**REQUIREMENTS**
- 1) Repeat word for word the part of the mulligatawny thread that begins at the words "Remove and reserve" and stops after "find the leaves.".
- 2) Carry on the mulligatawny thread from the point where it stops.

**EXCERPT**
================================
I think my grandma never used mutton, that's I'm quite sure. I used to think that perhaps there is too much water with the meat, but this is good anyway.


----------



## Arthur_Vandelay

*Mulligatawny Soup*

I first heard about this on _Seinfeld_, then discovered it in an old recipe book . . . 

1 tbsp veg. oil
2 medum onions, chopped
3 cloves garlic, crushed
2 tsp grated fresh ginger
1/4 cup mild curry paste
8 fresh curry leaves
1 cup red lentils
2 medium potatoes, chopped
1 large apple, peeled and chopped
6 cups beef stock
1 cinnamon stick
2 tsp veg. oil, extra
400g whole piece beef fillet, thinly sliced
1 cup coconut milk
2 tbsp lemon juice
2 tbsp chopped fresh coriander leaves

Heat oil in large pan, add onions, garlic, ginger, paste and curry leaves; cook, stirring, until onions are soft. Rinse lentils under cold water, add to same pan with potatoes, apple, stock and the cinnamon stick; simmer, covered, about 20 minutes or until potatoes are soft.

Remove and reserve curry leaves; discard cinnamon stick. Blend or process lentil mixture until smooth; return to pan. Heat extra oil in large pan; cook fillet, stirring until browned and almost cooked. Chop fillet roughly, add to lentil mixture with reserved curry leaves, coconut milk, juice and coriander; stir until heated through.

And there you have it: simmered to perfection by one of the great soup artisans of the modern era.

Makes 6 servings. 

Use 1 tbsp curry powder if you can't find the leaves.


----------



## Barliman Butterbur

WOW! O Hipster Doofus, what a recipe! I printed out a hard copy, and intend to make it ASAP! I am curious about one thing however: all my (possibly insufficient) knowledge about curry tells me that it is basically a combination of spices, either whole or pulverized. 

There are many varieties of curry, especially in Thailand — but I have never heard of curry leaves. I anticipate being hard put to it to find any — even in health food stores. So I'll probably end up using the powder. 

Which brings up the next question: you mention curry paste. That makes me think of Thailand again, where the curry comes in three sorts of pastes: red, green, and yellow. Which one do I use?

Barley


----------



## Arthur_Vandelay

Lotho_Pimple said:


> WOW! O Hipster Doofus, what a recipe! I printed out a hard copy, and intend to make it ASAP! I am curious about one thing however: all my (possibly insufficient) knowledge about curry tells me that it is basically a combination of spices, either whole or pulverized.
================================
**PROVIDED DATA**
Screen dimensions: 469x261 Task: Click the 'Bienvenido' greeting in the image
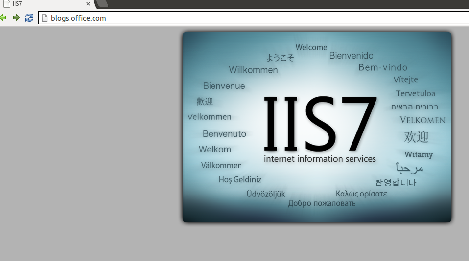point(351,56)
================================
**RESULTS FOR THE EXERCISE**
- 1)
Remove and reserve curry leaves; discard cinnamon stick. Blend or process lentil mixture until smooth; return to pan. Heat extra oil in large pan; cook fillet, stirring until browned and almost cooked. Chop fillet roughly, add to lentil mixture with reserved curry leaves, coconut milk, juice and coriander; stir until heated through.

And there you have it: simmered to perfection by one of the great soup artisans of the modern era.

Makes 6 servings. 

Use 1 tbsp curry powder if you can't find the leaves.

- 2)
Mostly, you're right--and I'm not exactly sure what the connection is between curry leaves and curry powder (other than the latter is a spice combination, not pulverised leaves). Perhaps they just taste very similar. 



> There are many varieties of curry, especially in Thailand — but I have never heard of curry leaves. I anticipate being hard put to it to find any — even in health food stores. So I'll probably end up using the powder.



I found them in the local greengrocer; Asian groceries may stock them, too. To be honest with you: as I have learned from bitter experience, unless you have the patience to sift through the lentil mixture removing all the leaves before you process it, stick with the curry powder.



> Which brings up the next question: you mention curry paste. That makes me think of Thailand again, where the curry comes in three sorts of pastes: red, green, and yellow. Which one do I use?
> 
> Lotho



I've always used red curry paste--not because it's red, necessarily, but because that happens to be the colour of the mild curry paste I like to use. I don't think I've ever used green or yellow; you might like to experiment with these, however.

Thanks for the feedback!


----------



## Barliman Butterbur

Arthur_Vandelay said:


> I've always used red curry paste--not because it's red, necessarily, but because that happens to be the colour of the mild curry paste I like to use. I don't think I've ever used green or yellow; you might like to experiment with these, however.
> 
> Thanks for the feedback!



Ah, the red curry paste, thanks! (I'm still confused — not uncommon with me — what's a nice Thai curry like that doing in an [apparently] Indian recipe — or is it?)

This is quite a segue, is it not, from the things we were discussing on that other thread...

Unfortunately, this thread seems to have given up the ghost. But I'm so far undaunted: I'll put up more recipes from time to time until others are drawn in and we can hopefully get the ball rolling. I can't believe that Tolkienites are not inveterate chow hounds!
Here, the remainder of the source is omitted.